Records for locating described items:
---

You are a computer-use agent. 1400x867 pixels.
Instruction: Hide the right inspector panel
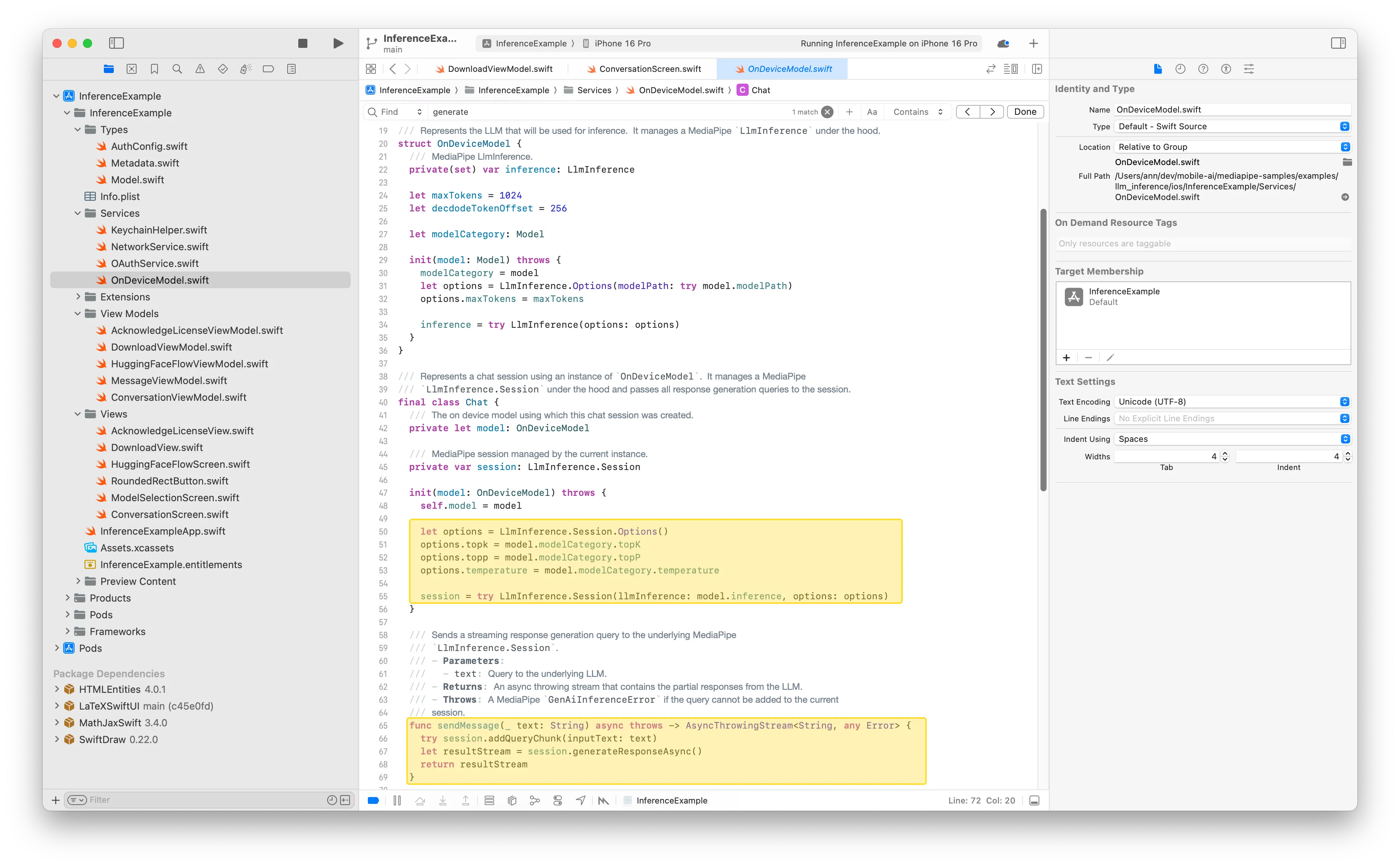click(1338, 44)
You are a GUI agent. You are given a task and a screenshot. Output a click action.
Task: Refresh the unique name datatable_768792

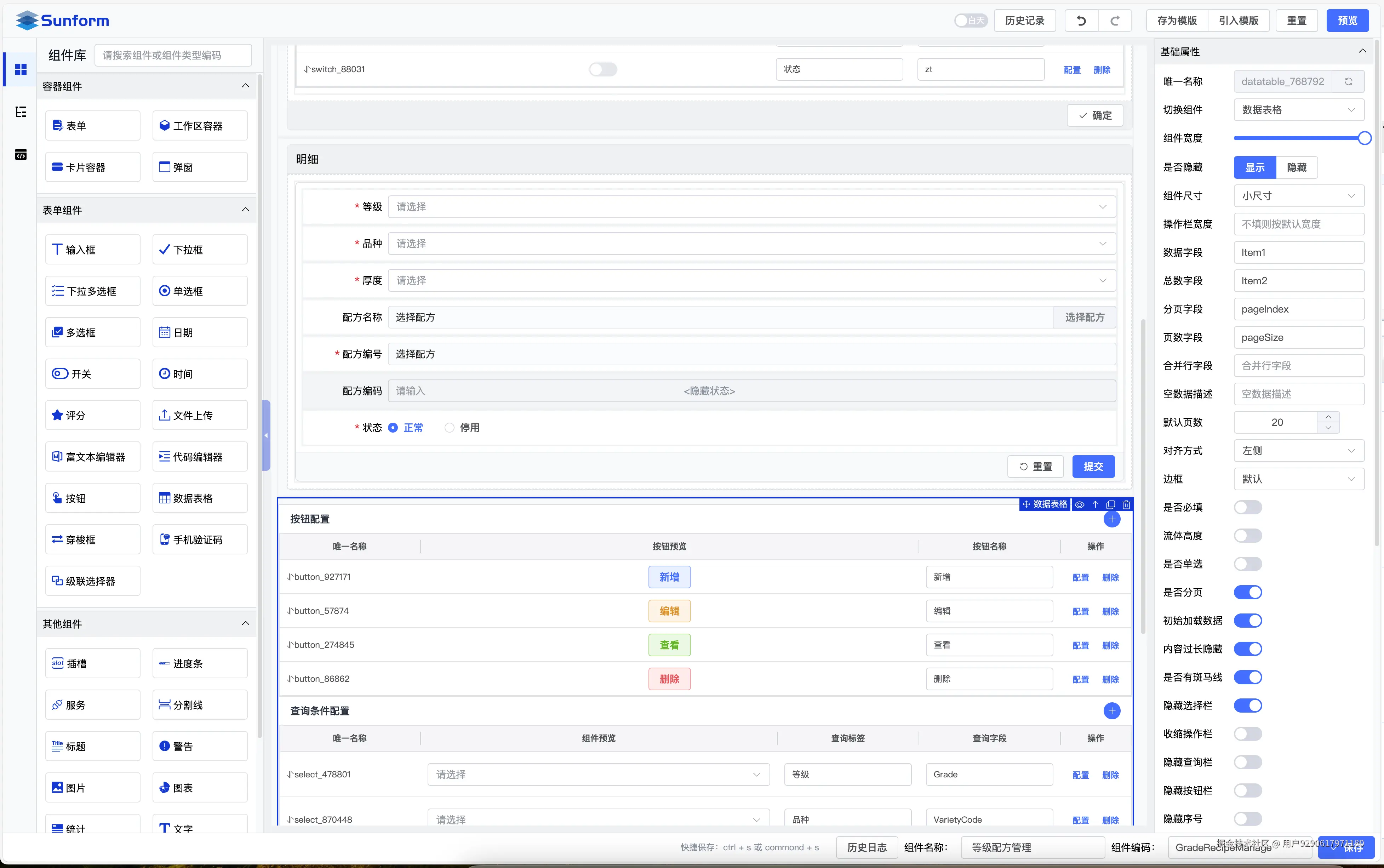[x=1348, y=81]
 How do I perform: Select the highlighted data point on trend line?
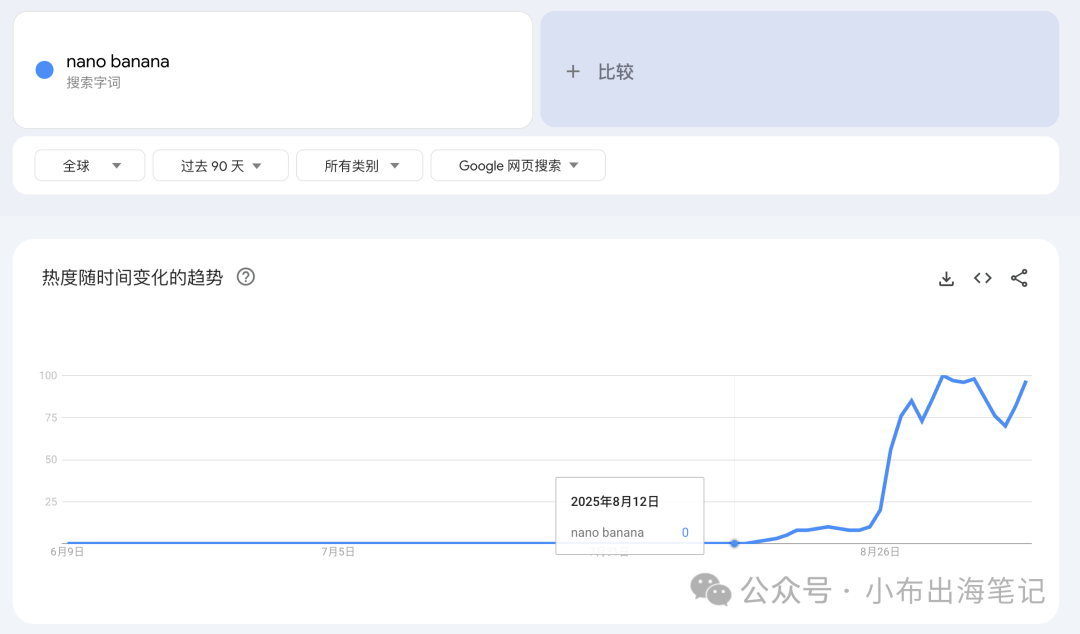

---

STATED PROBLEM:
Rewrite all the rows above, replacing "Instruction" with "Command" and keeping everything else the same. Omit the pictures from your answer.

TASK RESPONSE:
You are a computer-use agent. 1400x867 pixels.
Command: Hide the right inspector panel
click(1338, 44)
You are a GUI agent. You are given a task and a screenshot. Output a click action.
Task: Refresh the unique name datatable_768792

[x=1348, y=81]
 How do I perform: Select the highlighted data point on trend line?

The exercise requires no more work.